Why? The version you're using implements GnuC90 by default, which shares
with C90 the fact that implicit int was considered perfectly normal. Why
shouldn't it be forgiving of implicit int?
> > Actually, it doesn't - you're unreasonable about what you want to do.
> > Properly written C code does NOT trigger thousands of warnings when
> > using -pedantic.
>
> On my intended platforms, void*, T* and T(*)() pointers can be cast to
> each other and they all share the same 32- or 64-bit representation. So
> here the compiler is being unreasonable. Avoiding casts to/from function
> pointers sees especially fiddly.
>
> How would YOU rewrite a table like this of mixed function pointers:
>
> void *table[] = {malloc, realloc, free, printf, puts};
I'd use void (*)(void), rather than void*, as Ben showed you.

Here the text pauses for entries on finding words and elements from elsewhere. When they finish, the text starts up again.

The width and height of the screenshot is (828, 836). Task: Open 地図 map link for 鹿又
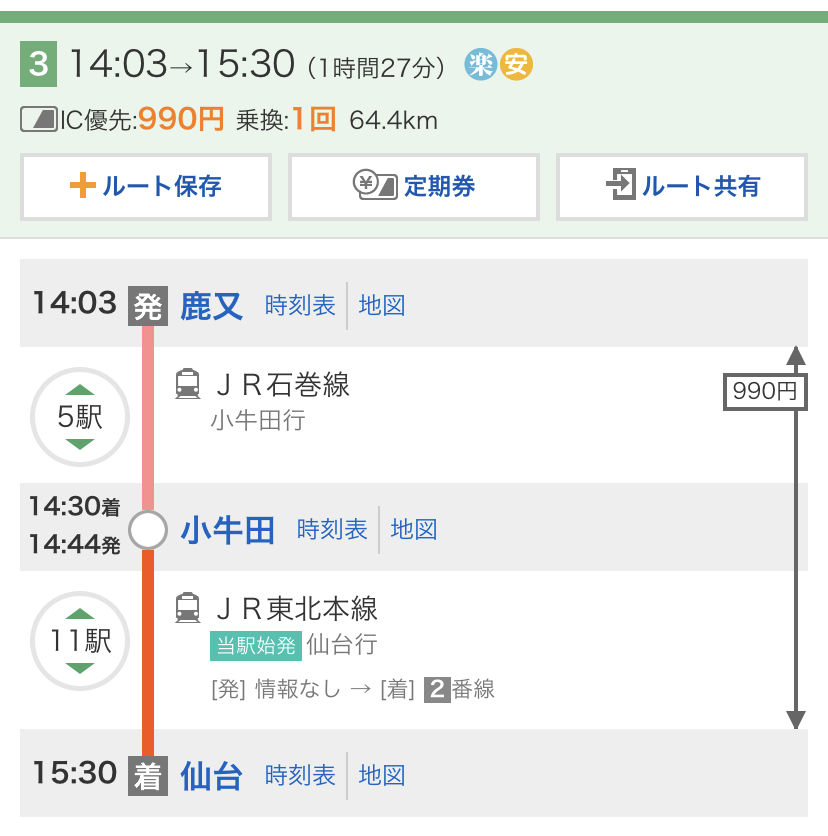point(382,305)
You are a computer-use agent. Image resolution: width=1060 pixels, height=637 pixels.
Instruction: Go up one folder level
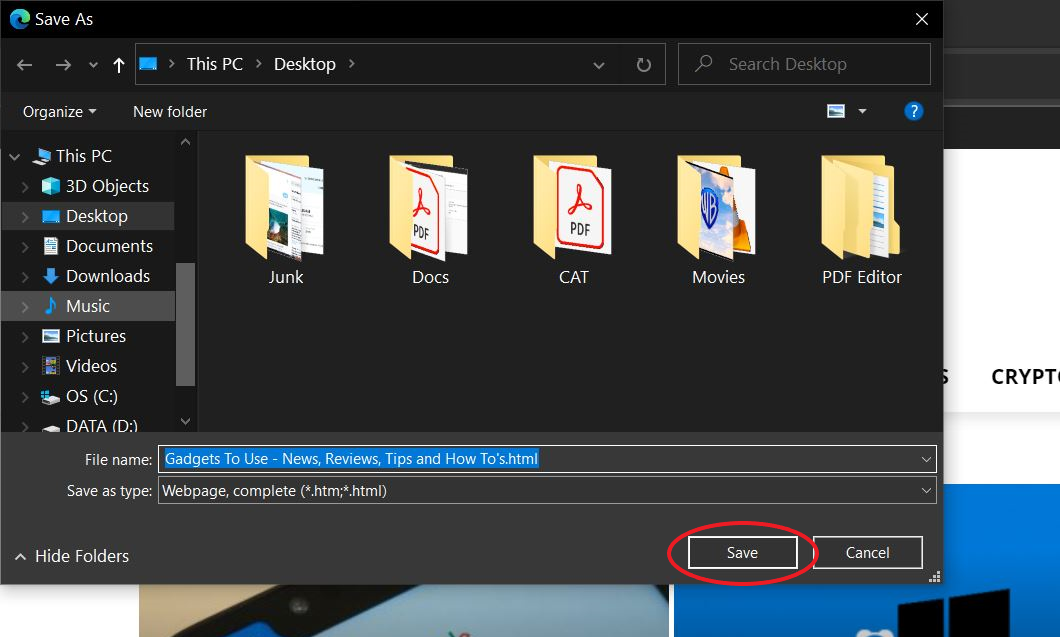(x=119, y=65)
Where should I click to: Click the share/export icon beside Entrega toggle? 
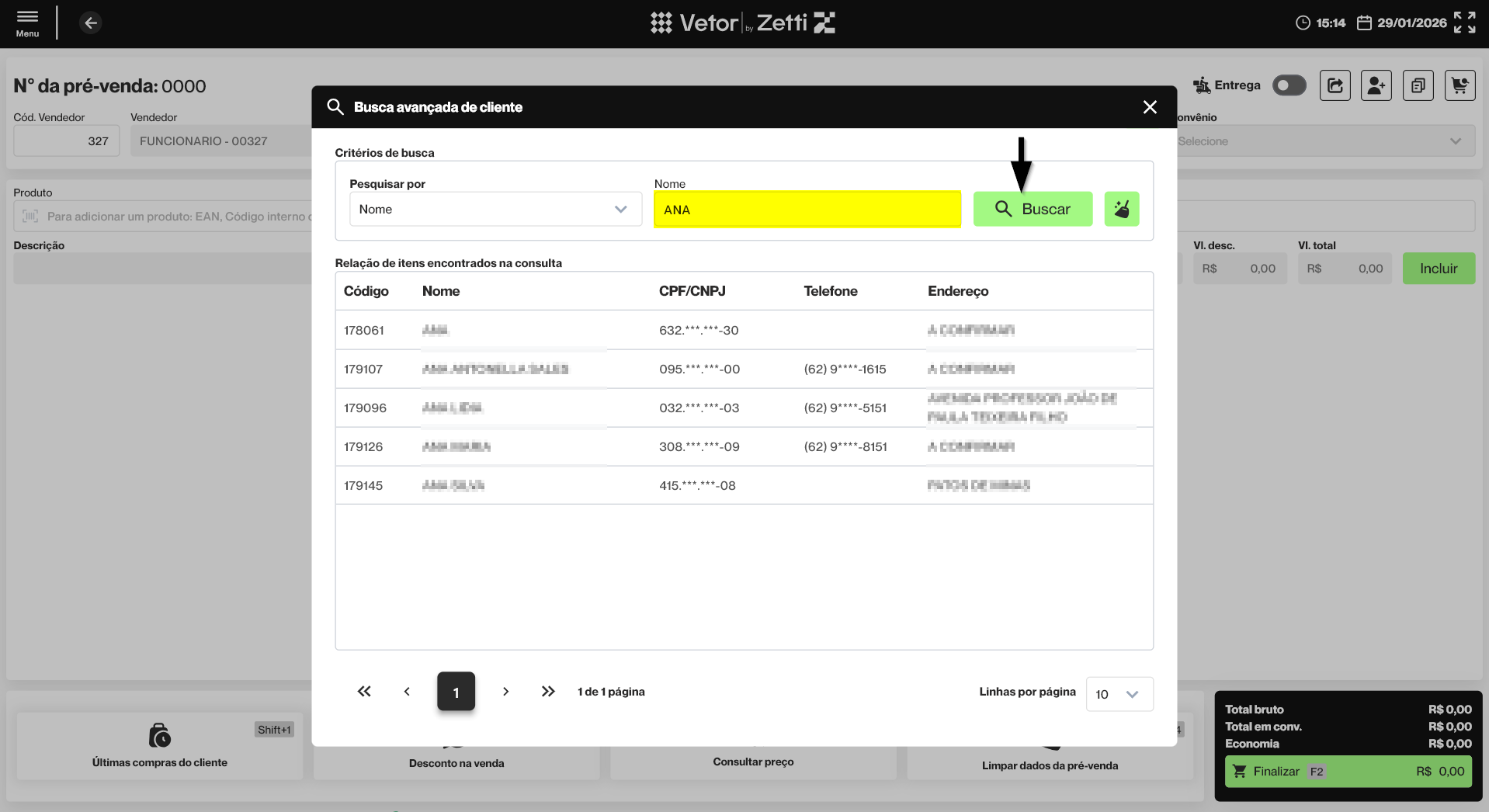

> How would you use such a pointer afterwards for calling it?
> Say, calling the pointer at table[2] knowing that it takes a void* argument.
(*(void (*)(void*))table[2])(ptr);
That isn't quite correct, however. The truth is, I would never write code
like that. Using a function pointer to call a function when the function
pointer points at is incompatible with the definition of the function is
undefined behavior of the worst kind, so I would not use a generic
function pointer unless I combined it with strong measures to make sure
I kept proper track of the actual type of the function it points at. In
older C code, I would put the function pointer inside a struct, with
another member of the struct devoted to keeping track of the type of the
function pointed at. I would do my best to make sure that the type
identifier was kept synchronized with the pointer. In modern C, I'd use
a _Generic expression in the process of setting the type code. In C++,
I'd use templates for the same purpose.
Now, a lot of the C code you work with is computer generated. If your
code generator makes sure that the second element of the array always
points at a function with the same interface as free(), and if your code
generator makes sure that the second pointer is never used to call a
function in any way other than using that same interface, then it's safe
- because of your code generator, not because the generated code is
itself safe. Since I don't write code generators, but actual source
code, it's vitally important to me that the compiler be able to catch
type errors like that, which would be impossible with your code.
A scheme similar to the one you describe was used by C++ compilers that
generated C code as an intermediate step, for purposes of implementing
virtual function tables. But it is properly done using an array of
function pointers, not object pointers.